A rivolgersi alla Corte è stato un cittadino francese, lettore universitario, che sosteneva la contrarietà all’articolo 3 della Convenzione sul divieto di trattamenti inumani e degradanti, all’articolo 8 sul diritto al rispetto della vita privata e familiare, all’articolo 14 sul divieto di discriminazione e all’articolo 1 del Protocollo n. 12 (divieto generale di discriminazione, Protocollo, però, non ratificato da Parigi) delle regole francesi sul green pass. L’uomo aveva creato anche un sito internet denominato “No PASS!!” e aveva invitato i visitatori a compilare un modulo per incrementare il numero di ricorsi alla Corte europea e, così, di fatto procedere a presentare una sorta di ricorso collettivo. Il ricorso era stato presentato a suo nome, ma con una dichiarazione nella quale era riportato un elenco di altri 7.934 ricorrenti. A questo si erano poi aggiunti altri 18mila ricorsi, conseguenza del sistema di adesione attivato su internet dal ricorrente. Ma per lui nulla da fare: il ricorso è stato dichiarato inammissibile perché non sono stati esperiti i ricorsi interni, tanto più che il ricorrente non aveva dimostrato che i ricorsi amministrativi interni sarebbero stati ineffettivi, e perché il ricorrente è incorso in un abuso del diritto.

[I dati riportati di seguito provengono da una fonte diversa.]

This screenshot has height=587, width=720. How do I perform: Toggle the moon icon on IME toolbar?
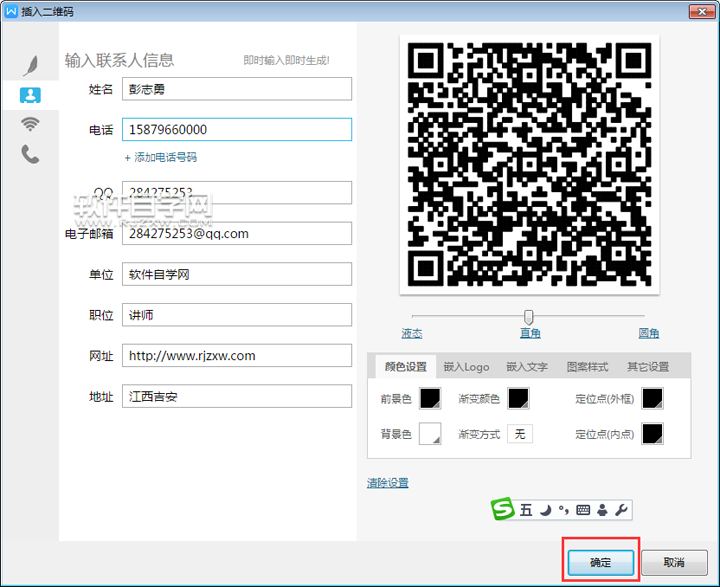[x=545, y=510]
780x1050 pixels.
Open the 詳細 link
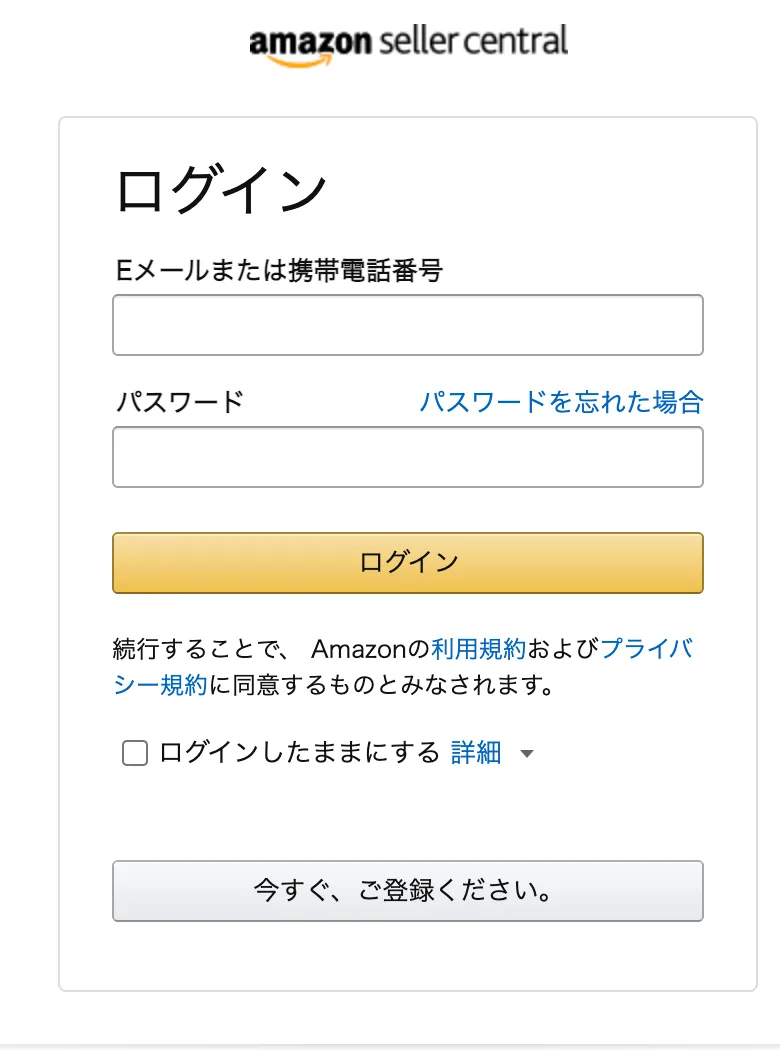point(476,753)
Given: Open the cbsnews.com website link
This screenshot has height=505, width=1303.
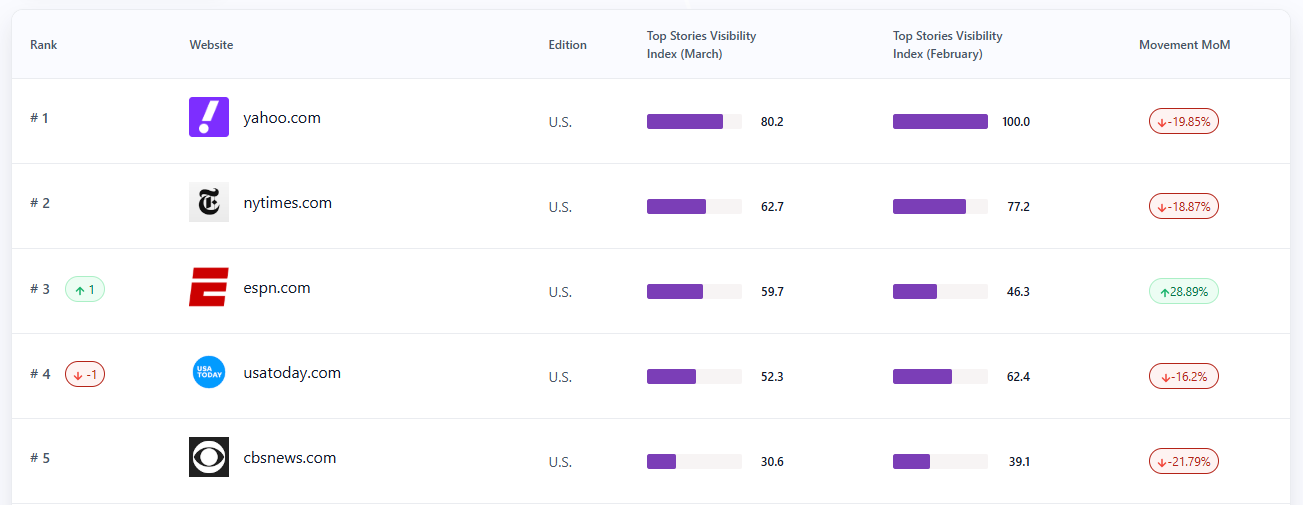Looking at the screenshot, I should (x=290, y=458).

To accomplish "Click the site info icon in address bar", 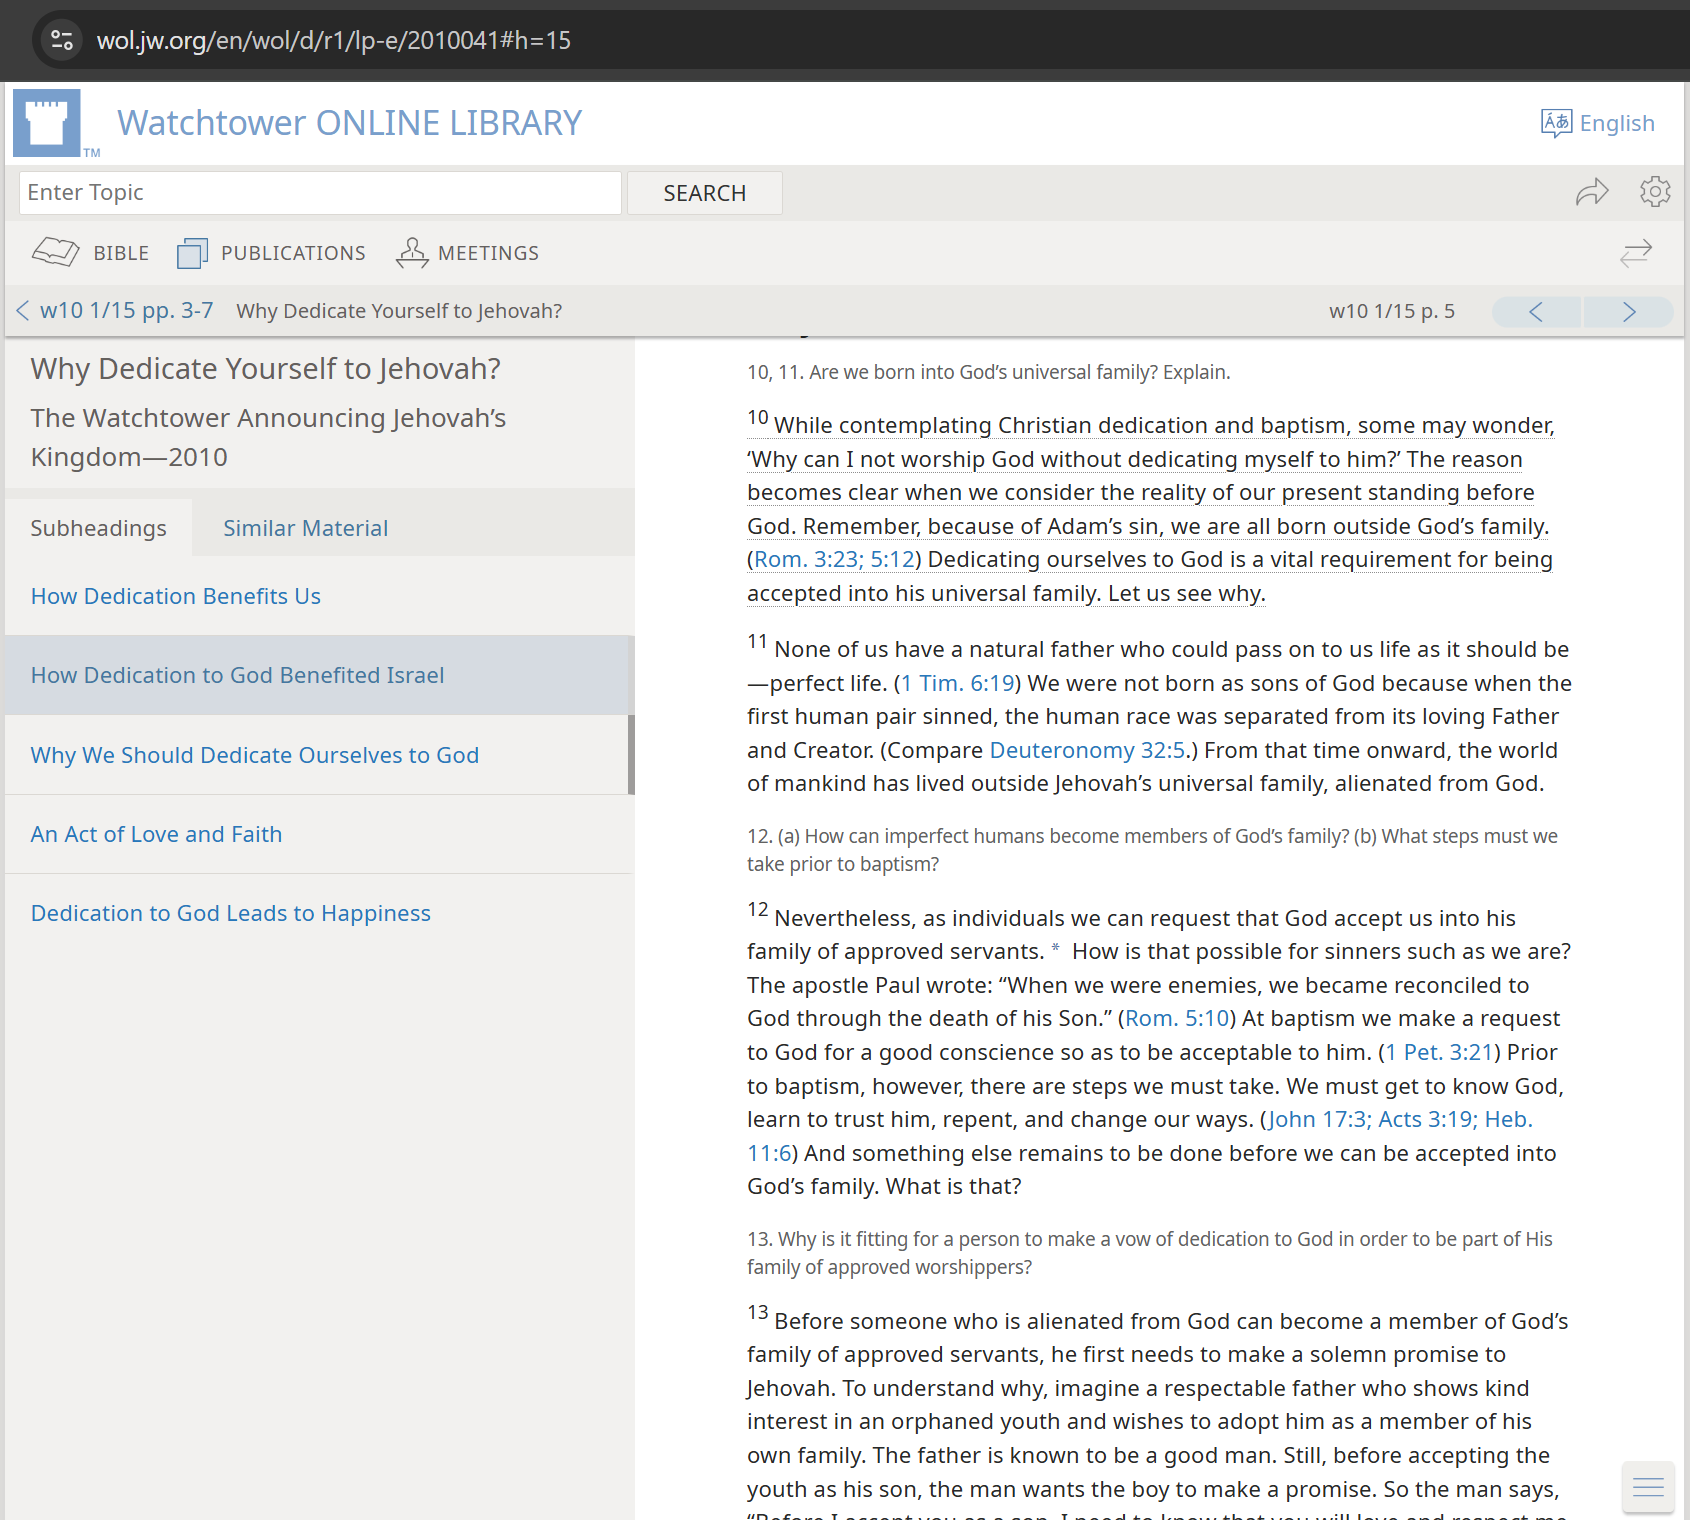I will [62, 40].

Per Strasburgo, le modalità scelte dal ricorrente per rivolgersi a Strasburgo sono incompatibili con gli obiettivi per i quali è stato previsto il ricorso individuale alla Corte anche perché l’uomo aveva agito deliberatamente per intaccare il sistema della Convenzione e il funzionamento della Corte. Le azioni del ricorrente avevano portato al deposito di 18mila ricorsi analoghi alla Corte: in tutti i casi, scrivono i giudici internazionali, non è stato rispettato l’articolo 47 del Regolamento della Corte relativo ai ricorsi individuali, con la conseguenza che anche questi non saranno esaminati da Strasburgo. La Corte, poi, boccia la “chiamata alle armi” rivolta ai visitatori della pagina web del ricorrente perché l’uomo aveva precisato che il fine di quest’ondata di ricorsi era quello di congestionare il lavoro della Corte, facendo aumentare il carico di lavoro e l’arretrato. I ricorsi, quindi, erano basati su una strategia legale, in modo contrario allo spirito della Convenzione. In ultimo, la Corte europea ritiene che il ricorrente non ha provato la sua qualità di vittima, non ha dimostrato che le norme francesi imponessero un obbligo di vaccinazione nei suoi confronti proprio perché tale obbligo è fissato solo per determinate categorie di lavoratori. Di conseguenza, egli non ha provato in che modo le leggi contestate incidessero direttamente sul suo diritto individuale al rispetto della sua vita privata e in che modo le norme sul green pass incidessero sui diritti convenzionali nel caso di persone vaccinate.
Intanto, sempre ieri, la Corte ha comunicato un altro ricorso alla Francia relativo al caso Thevenon (THEVENON c. FRANCE). In questo caso, l’azione è stata avviata da un vigile del fuoco che, in base alla legge francese del 5 agosto 2021, era stato obbligato a vaccinarsi. Il ricorso è stato presentato il 10 settembre e comunicato alla Francia, per avere chiarimenti dal Governo di Parigi sulle misure adottate e sul diritto al rispetto della vita privata e familiare.